Chemical inputs into oil basin modeling
Peter MeuLBroek, MSC
Sedimentary basins represent an exciting new area of application for modeling techniques developed and applied at the MSC. The MSC has recently been funded by the Department of Energy, in conjunction with Cornell University and GeoGroup, Inc., to develop a public domain two-dimensional basin model. Basin modeling attempts to reconstruct the thermal, pressure, fluid-flow, and fluid compositional history of a sedimentary basin using a combination of seismic and oil-well data. The models are utilized in a variety of academic and industrial settings, most notably in hydrocarbon exploration and exploitation.
The current state-of-the-art in basin modeling involves two-dimensional modeling of the physical state of the basin. Modeled parameters include temperature history, tectonic history, and sedimentation history. Less well-developed are models of pressure history, salt and shale redistribution, and fluid chemistry. The MSC contribution to the modeling project has particular emphasis on the modeling of hydrocarbon fluid chemistry through a variety of pressure and temperature regimes, and as thermal stress causes a breakdown of oil components to more stable products. An accurate modeling of the chemistry of hydrocarbon fluids can act as an important calibration parameter for the basin model. Furthermore, since the chemistry and phase state of hydrocarbons can have an impact on the economics of hydrocarbon production, accurate modeling of hydrocarbon chemistry can aid in risk management and exploration decision-making.

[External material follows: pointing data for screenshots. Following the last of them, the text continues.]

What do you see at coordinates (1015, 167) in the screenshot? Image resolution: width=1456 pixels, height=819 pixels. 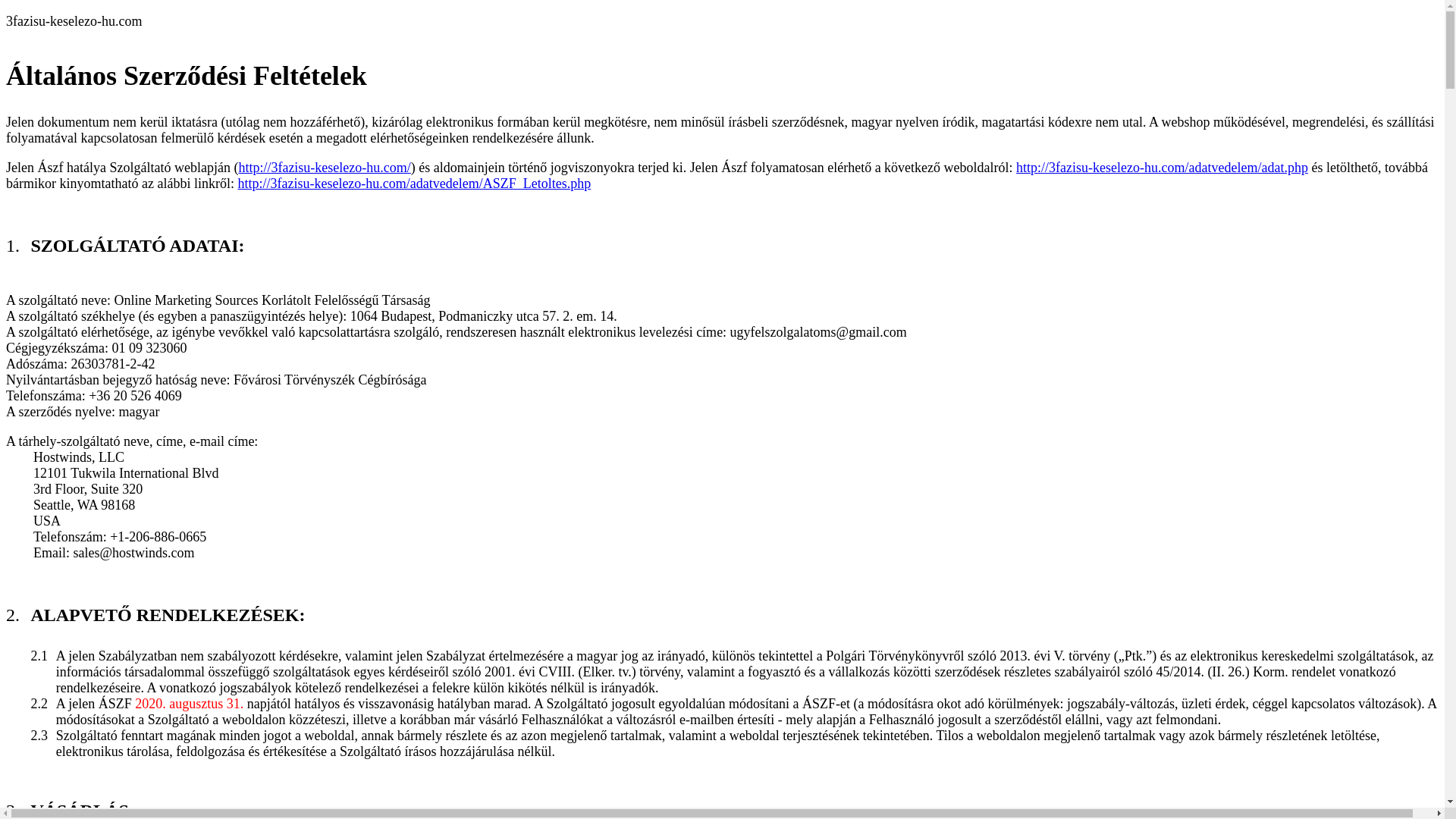 I see `'http://3fazisu-keselezo-hu.com/adatvedelem/adat.php'` at bounding box center [1015, 167].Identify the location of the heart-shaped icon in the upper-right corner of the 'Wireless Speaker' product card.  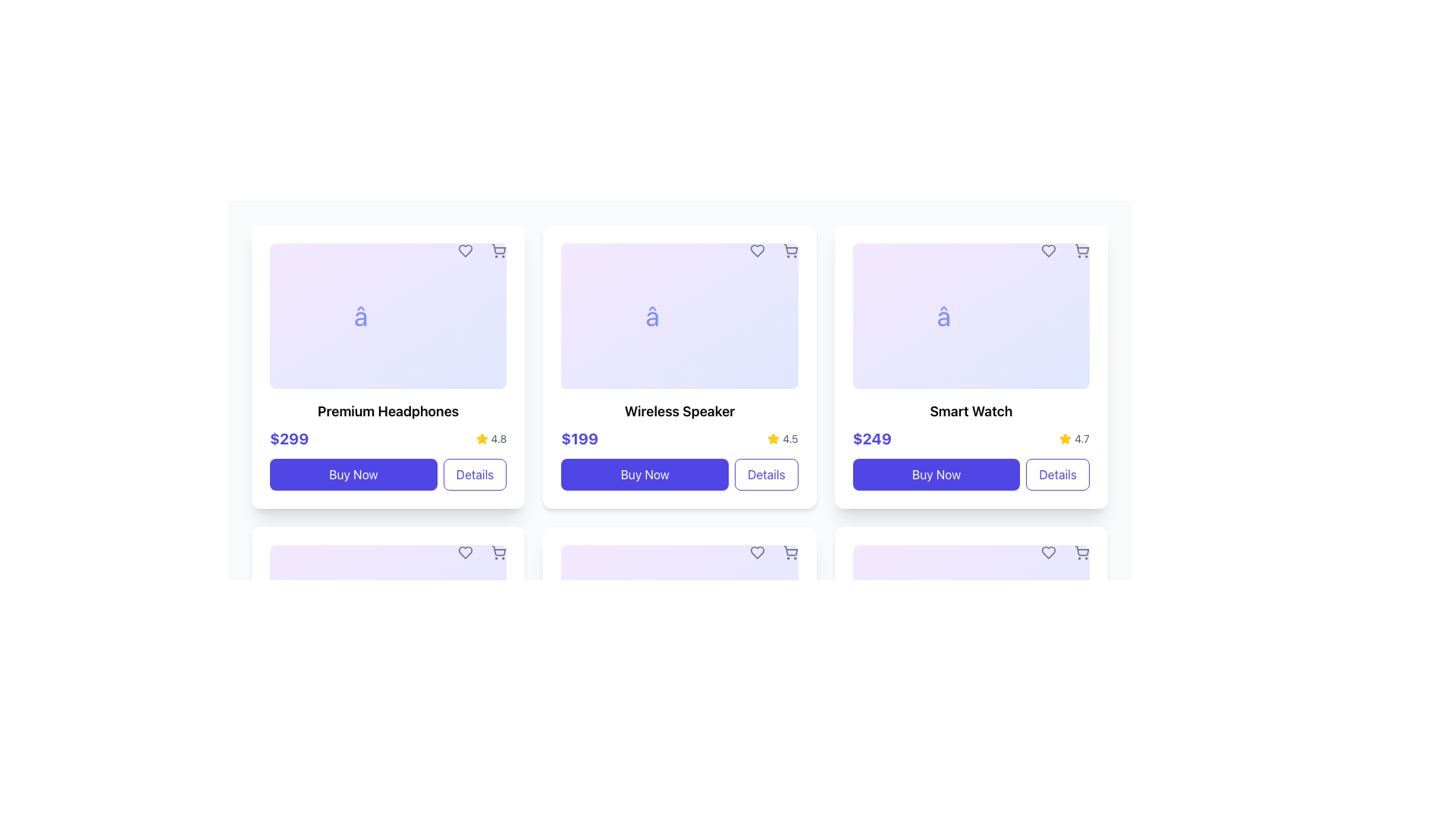
(757, 250).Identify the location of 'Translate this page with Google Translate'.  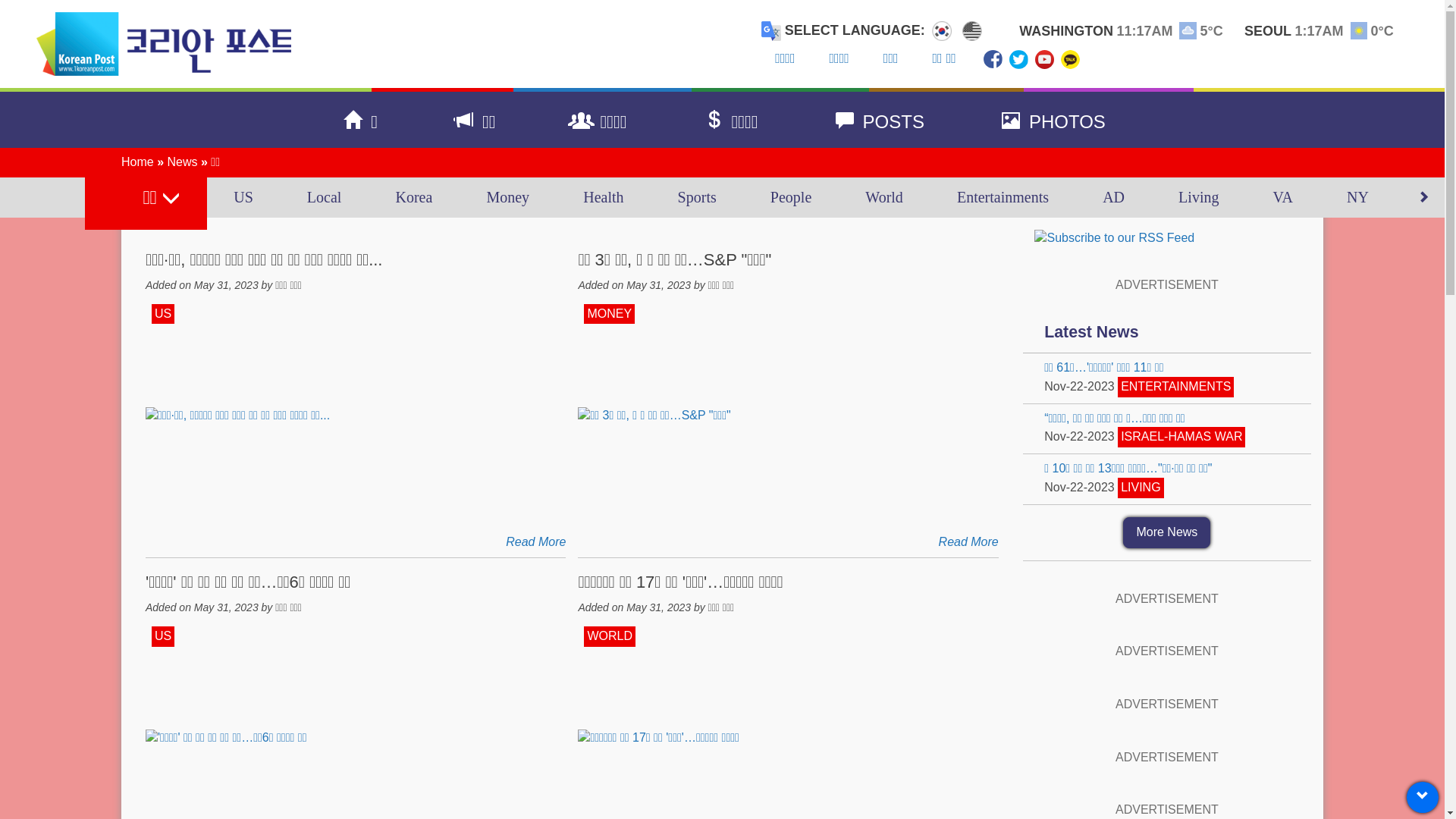
(771, 31).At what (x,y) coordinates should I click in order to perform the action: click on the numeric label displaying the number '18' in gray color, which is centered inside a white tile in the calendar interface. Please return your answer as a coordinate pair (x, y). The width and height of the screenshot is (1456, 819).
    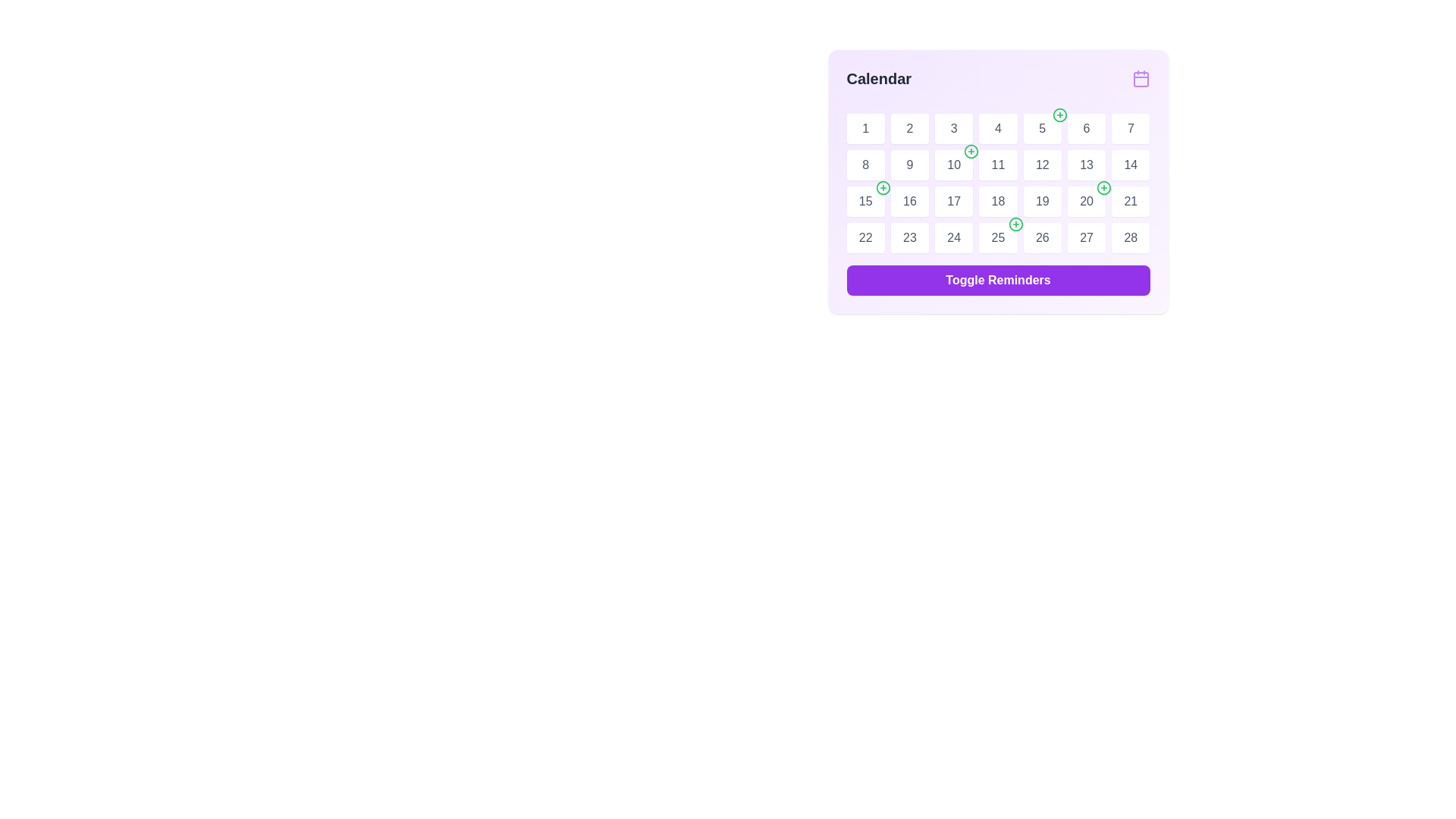
    Looking at the image, I should click on (998, 200).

My current work at the MSC is aimed at developing and deploying tools to model the chemistry of hydrocarbon fluids. In engineering fluid flow problems such as reservoir management, the accepted toolkit includes equations of state and fluid phase equilibria models. These tools require some modification before they can be deployed in a basin model, as the problem constraints are somewhat different than those faced by the petroleum or refinery engineer. Most notably, the pressure-temperature conditions deep within a basin are quite different than those of the hydrocarbon reservoir, and the flow system is open, rather than closed. My current work includes deployment of new equations of state, implementation of lumping schemes to divide an oil of uncertain composition into manageable fractions, and porting these models to the Windows NT environment. Future applications of the work can be expected in both upstream (exploration and exploitation) and downstream (refinery) problems. With some adaptation, these models can address more surficial problems such as multiphase pollution flow in groundwater.
Support for this project is gratefully acknowledged from the Department of Energy National Petroleum Technology Fund.